___ Input records ___

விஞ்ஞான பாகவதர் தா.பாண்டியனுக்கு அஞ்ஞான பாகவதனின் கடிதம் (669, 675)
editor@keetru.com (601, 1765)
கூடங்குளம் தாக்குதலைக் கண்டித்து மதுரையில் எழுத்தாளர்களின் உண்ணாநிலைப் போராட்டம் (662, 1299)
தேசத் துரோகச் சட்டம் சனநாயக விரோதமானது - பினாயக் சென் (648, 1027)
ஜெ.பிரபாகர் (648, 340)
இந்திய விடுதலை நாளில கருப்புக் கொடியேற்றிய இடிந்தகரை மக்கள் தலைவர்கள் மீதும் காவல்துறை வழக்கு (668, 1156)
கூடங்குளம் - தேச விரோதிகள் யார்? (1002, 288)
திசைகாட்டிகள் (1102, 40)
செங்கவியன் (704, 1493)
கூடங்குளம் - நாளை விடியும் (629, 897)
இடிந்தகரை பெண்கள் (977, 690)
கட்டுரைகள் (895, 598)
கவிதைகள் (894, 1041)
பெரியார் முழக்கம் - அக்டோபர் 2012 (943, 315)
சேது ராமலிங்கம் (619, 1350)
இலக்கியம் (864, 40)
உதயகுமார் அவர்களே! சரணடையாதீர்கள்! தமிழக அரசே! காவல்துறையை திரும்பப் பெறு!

___

How to complete this task —
Transcribe the full set of records precisely.

Written answer —
விஞ்ஞான பாகவதர் தா.பாண்டியனுக்கு அஞ்ஞான பாகவதனின் கடிதம் (669, 675)
editor@keetru.com (601, 1765)
கூடங்குளம் தாக்குதலைக் கண்டித்து மதுரையில் எழுத்தாளர்களின் உண்ணாநிலைப் போராட்டம் (662, 1299)
தேசத் துரோகச் சட்டம் சனநாயக விரோதமானது - பினாயக் சென் (648, 1027)
ஜெ.பிரபாகர் (648, 340)
இந்திய விடுதலை நாளில கருப்புக் கொடியேற்றிய இடிந்தகரை மக்கள் தலைவர்கள் மீதும் காவல்துறை வழக்கு (668, 1156)
கூடங்குளம் - தேச விரோதிகள் யார்? (1002, 288)
திசைகாட்டிகள் (1102, 40)
செங்கவியன் (704, 1493)
கூடங்குளம் - நாளை விடியும் (629, 897)
இடிந்தகரை பெண்கள் (977, 690)
கட்டுரைகள் (895, 598)
கவிதைகள் (894, 1041)
பெரியார் முழக்கம் - அக்டோபர் 2012 (943, 315)
சேது ராமலிங்கம் (619, 1350)
இலக்கியம் (864, 40)
உதயகுமார் அவர்களே! சரணடையாதீர்கள்! தமிழக அரசே! காவல்துறையை திரும்பப் பெறு!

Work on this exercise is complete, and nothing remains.